合并列表中的数据框
Merging data frames in a list
这是我之前问题 that built a discussion around simplifying my function and eliminating the need for merging data frames that result from an lapply
. Although tools such as dplyr
and data.table
eliminate the need for the merging, I'd still like to know how to merge in this situation. I have simplified the function that produces the list based on this 的一个分支。
#Reproducible data
Data <- data.frame("custID" = c(1:10, 1:20),
"v1" = rep(c("A", "B"), c(10,20)),
"v2" = c(30:21, 20:19, 1:3, 20:6), stringsAsFactors = TRUE)
#Split-Apply function
res <- lapply(split(Data, Data$v1), function(df) {
cutoff <- quantile(df$v2, c(0.8, 0.9))
top_pct <- ifelse(df$v2 > cutoff[2], 10, ifelse(df$v2 > cutoff[1], 20, NA))
na.omit(data.frame(custID = df$custID, top_pct))
})
这给了我以下结果:
$A
custID top_pct
1 1 10
2 2 20
$B
custID top_pct
1 1 10
2 2 20
6 6 10
7 7 20
我希望结果如下所示:
custID A_top_pct B_top_pct
1 1 10 10
2 2 20 20
3 6 NA 10
4 7 NA 20
到达那里的最佳方式是什么?我应该做某种重塑吗?如果这样做,是否必须先合并数据框?
这是我的解决方案,可能不是最好的。 (在实际应用中,列表中的数据框会多于两个。
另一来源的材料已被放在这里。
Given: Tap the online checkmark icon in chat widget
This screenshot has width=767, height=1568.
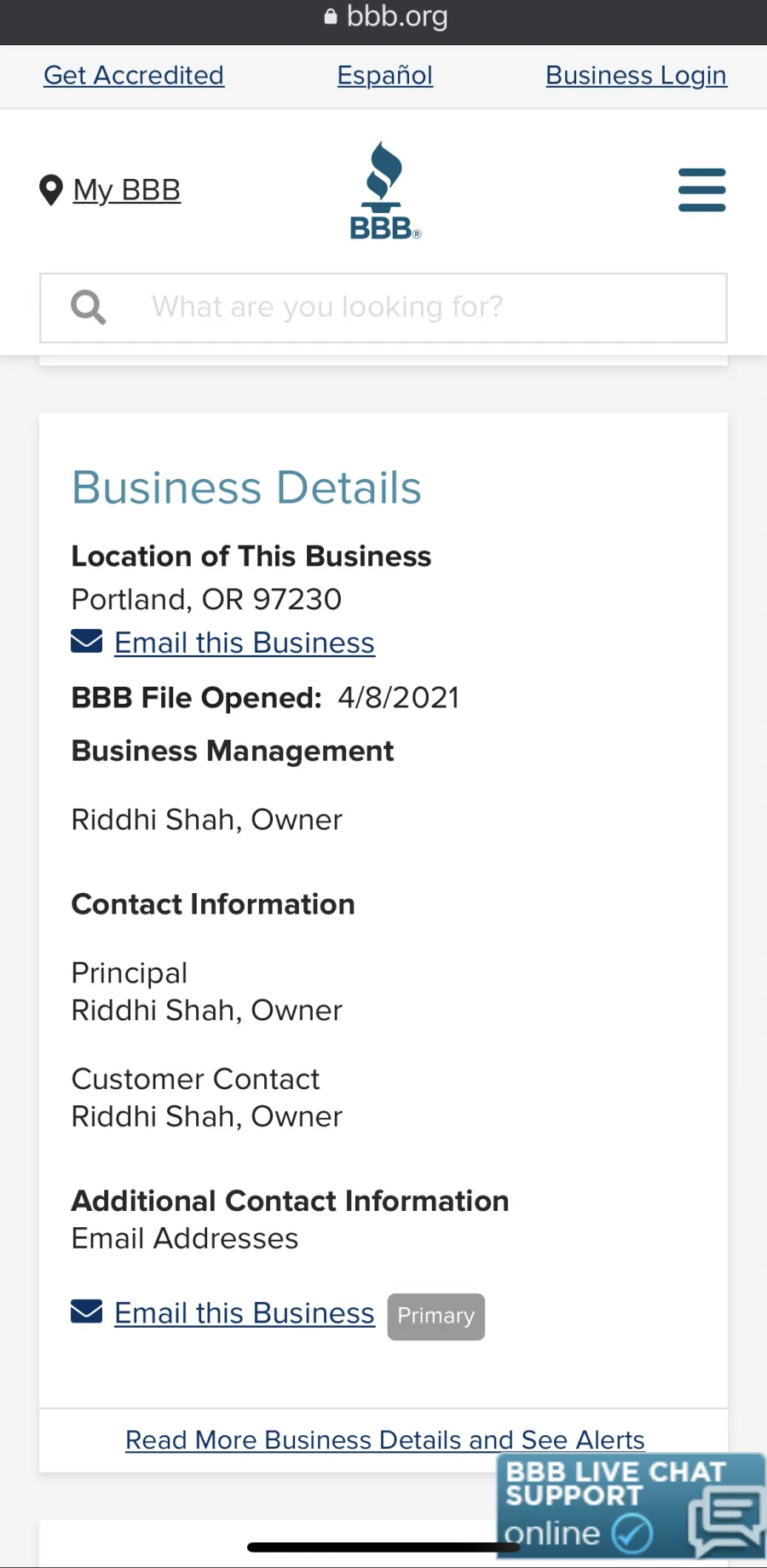Looking at the screenshot, I should pos(632,1534).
)
#Change the new variable name
names1 <- names(res)
for(i in 1:length(res)) {
names(res[[i]])[2] <- paste0(names1[i], "_top_pct")
}
#Merge the results
res_m <- res[[1]]
for(i in 2:length(res)) {
res_m <- merge(res_m, res[[i]], by = "custID", all = TRUE)
}
您可以尝试 Reduce
和 merge
Reduce(function(...) merge(..., by='custID', all=TRUE), res)
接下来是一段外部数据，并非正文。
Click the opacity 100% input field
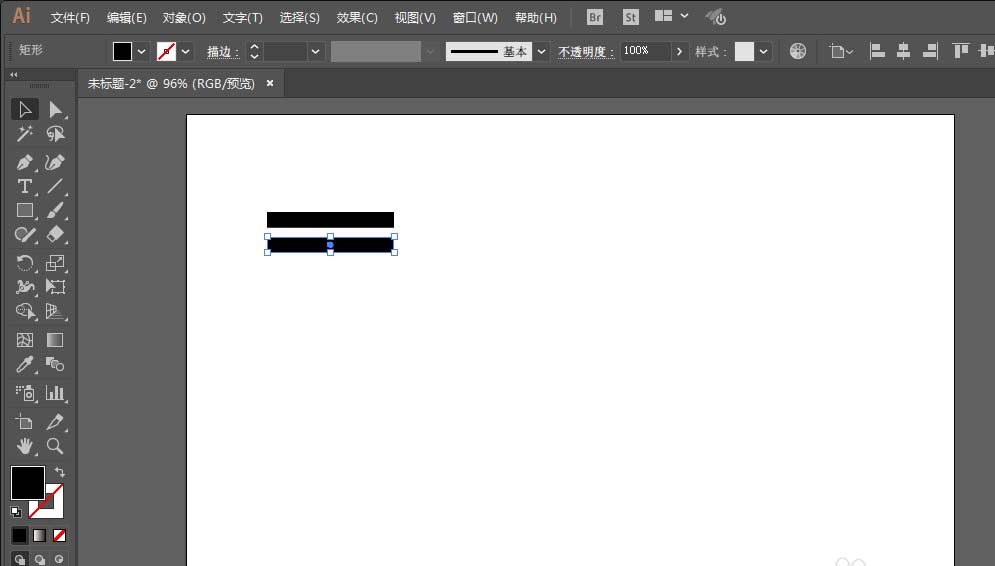Screen dimensions: 995x566 pos(644,51)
# custID top_pct.x top_pct.y
#1 1 10 10
#2 2 20 20
#3 6 NA 10
#4 7 NA 20
或者正如@Colonel Beauvel 所建议的那样,一种更具可读性的方法是用 library(functional)
中的 Curry
包装它
library(functional)
Reduce(Curry(merge, by='custID', all=T), res)
这是我之前问题 lapply
. Although tools such as dplyr
and data.table
eliminate the need for the merging, I'd still like to know how to merge in this situation. I have simplified the function that produces the list based on this
#Reproducible data
Data <- data.frame("custID" = c(1:10, 1:20),
"v1" = rep(c("A", "B"), c(10,20)),
"v2" = c(30:21, 20:19, 1:3, 20:6), stringsAsFactors = TRUE)
#Split-Apply function
res <- lapply(split(Data, Data$v1), function(df) {
cutoff <- quantile(df$v2, c(0.8, 0.9))
top_pct <- ifelse(df$v2 > cutoff[2], 10, ifelse(df$v2 > cutoff[1], 20, NA))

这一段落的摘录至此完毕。